In February 2019 South Lakeland District Council announced works costing £4.9 million to convert the town hall into a reception centre for both the Town Council and the District Council, using part of the ground floor as a reception area for the offices in South Lakeland House behind the town hall, and bringing council meetings back into the town hall itself. Space was also provided to be a hub for small businesses. The refurbished building reopened in May 2021.

Further local government reform in 2023 saw South Lakeland District Council replaced by the new unitary authority of Westmorland and Furness Council. The new council chose to use Kendal Town Hall and the adjoining South Lakeland House as its official headquarters.

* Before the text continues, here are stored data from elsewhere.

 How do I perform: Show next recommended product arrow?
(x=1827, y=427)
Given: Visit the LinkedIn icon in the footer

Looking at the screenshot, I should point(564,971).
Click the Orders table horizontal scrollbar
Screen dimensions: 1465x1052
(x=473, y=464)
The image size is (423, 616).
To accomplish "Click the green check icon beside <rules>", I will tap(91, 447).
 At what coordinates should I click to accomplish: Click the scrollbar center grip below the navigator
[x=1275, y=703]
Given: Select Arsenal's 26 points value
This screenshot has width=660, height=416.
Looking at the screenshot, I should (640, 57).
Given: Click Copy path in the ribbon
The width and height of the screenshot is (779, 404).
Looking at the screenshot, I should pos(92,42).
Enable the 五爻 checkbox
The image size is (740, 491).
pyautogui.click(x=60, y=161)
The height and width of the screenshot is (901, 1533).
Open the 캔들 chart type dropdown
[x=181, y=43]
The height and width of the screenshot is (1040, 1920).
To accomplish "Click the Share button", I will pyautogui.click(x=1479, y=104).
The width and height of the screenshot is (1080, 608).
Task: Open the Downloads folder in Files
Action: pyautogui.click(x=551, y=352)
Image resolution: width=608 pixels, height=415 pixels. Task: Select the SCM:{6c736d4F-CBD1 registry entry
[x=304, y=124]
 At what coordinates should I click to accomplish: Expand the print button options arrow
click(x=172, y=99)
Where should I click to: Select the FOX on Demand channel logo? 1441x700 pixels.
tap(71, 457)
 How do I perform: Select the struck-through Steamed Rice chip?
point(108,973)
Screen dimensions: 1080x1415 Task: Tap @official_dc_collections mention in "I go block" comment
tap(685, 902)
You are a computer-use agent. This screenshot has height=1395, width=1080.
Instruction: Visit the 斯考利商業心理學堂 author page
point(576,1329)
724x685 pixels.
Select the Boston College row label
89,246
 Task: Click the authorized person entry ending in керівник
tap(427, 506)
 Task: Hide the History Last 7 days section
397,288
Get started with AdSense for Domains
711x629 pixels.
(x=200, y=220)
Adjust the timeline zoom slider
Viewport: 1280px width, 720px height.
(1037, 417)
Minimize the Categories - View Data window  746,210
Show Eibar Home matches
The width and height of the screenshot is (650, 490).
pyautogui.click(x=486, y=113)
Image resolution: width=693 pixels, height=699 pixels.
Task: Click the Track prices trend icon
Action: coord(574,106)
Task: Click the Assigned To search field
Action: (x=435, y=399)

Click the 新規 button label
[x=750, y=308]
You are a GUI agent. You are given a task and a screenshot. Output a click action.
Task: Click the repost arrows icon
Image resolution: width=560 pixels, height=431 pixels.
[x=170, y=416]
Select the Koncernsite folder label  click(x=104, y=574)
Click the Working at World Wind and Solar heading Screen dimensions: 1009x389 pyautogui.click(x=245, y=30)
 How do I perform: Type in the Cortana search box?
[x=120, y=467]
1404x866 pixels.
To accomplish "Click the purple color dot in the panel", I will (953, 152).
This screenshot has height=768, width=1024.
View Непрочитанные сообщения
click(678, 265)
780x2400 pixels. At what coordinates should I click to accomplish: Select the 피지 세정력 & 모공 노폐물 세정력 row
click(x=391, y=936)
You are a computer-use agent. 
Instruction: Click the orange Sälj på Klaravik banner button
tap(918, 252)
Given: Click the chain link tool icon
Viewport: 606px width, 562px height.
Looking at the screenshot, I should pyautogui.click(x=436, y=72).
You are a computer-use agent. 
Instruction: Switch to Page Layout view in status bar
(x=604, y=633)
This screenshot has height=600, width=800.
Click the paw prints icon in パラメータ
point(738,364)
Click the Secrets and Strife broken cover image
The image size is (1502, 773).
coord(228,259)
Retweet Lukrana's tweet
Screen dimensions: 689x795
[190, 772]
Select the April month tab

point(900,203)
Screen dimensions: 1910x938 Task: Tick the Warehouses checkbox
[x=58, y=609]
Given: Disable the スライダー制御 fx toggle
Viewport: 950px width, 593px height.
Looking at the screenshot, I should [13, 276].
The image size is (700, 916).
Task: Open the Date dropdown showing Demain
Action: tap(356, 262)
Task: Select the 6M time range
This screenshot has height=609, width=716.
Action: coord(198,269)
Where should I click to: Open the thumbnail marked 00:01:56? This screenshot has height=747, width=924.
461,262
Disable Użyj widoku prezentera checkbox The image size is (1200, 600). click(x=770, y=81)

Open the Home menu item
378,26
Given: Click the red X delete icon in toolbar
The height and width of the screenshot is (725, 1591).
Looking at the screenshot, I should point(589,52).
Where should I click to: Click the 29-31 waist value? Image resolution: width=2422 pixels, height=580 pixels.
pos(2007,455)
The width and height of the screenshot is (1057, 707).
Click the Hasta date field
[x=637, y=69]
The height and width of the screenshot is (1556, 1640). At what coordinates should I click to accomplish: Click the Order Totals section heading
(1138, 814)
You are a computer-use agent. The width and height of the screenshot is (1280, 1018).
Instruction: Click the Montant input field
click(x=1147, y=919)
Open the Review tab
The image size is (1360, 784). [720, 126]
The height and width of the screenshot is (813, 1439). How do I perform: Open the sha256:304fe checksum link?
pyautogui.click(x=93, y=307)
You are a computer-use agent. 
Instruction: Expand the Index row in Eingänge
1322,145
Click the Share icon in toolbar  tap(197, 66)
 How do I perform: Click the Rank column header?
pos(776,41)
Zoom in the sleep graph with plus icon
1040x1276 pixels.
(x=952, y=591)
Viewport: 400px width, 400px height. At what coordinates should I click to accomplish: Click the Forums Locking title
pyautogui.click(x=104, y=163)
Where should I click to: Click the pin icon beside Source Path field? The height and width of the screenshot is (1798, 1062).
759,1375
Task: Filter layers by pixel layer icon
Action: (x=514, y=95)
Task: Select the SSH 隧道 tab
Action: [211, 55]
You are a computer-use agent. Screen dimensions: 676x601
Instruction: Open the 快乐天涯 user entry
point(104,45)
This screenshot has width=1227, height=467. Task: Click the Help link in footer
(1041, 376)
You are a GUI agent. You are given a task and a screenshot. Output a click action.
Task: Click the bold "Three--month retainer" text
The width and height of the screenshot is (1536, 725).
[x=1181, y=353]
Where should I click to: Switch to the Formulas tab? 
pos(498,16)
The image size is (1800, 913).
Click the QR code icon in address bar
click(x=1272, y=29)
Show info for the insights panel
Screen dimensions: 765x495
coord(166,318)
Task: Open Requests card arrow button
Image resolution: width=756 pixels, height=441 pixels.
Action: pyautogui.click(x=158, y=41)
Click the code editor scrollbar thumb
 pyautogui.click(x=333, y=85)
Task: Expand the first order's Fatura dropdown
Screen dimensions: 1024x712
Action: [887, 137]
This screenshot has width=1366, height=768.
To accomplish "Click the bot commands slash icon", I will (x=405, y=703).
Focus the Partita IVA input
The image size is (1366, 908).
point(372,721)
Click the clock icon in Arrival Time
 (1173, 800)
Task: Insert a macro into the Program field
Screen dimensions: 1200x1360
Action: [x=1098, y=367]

Full council meetings were initially held at County Hall in Kendal, but in 2024 the council decided to close that building and move meetings to Kendal Town Hall.

Works of art held in the town hall include Queen Catherine Parr's prayer book, (Note: Catherine Parr was the daughter of Sir Thomas Parr, the local lord of the manor.) a ceremonial sword presented to the town by King Charles I and a painting by George Romney depicting "King Lear in the Tempest Tearing off his Robes". Outside the building is a lump of stone known as the "Calling Stone", formerly part of Stricklandgate Market Cross, at which the accessions of new monarchs have historically been announced to the local people.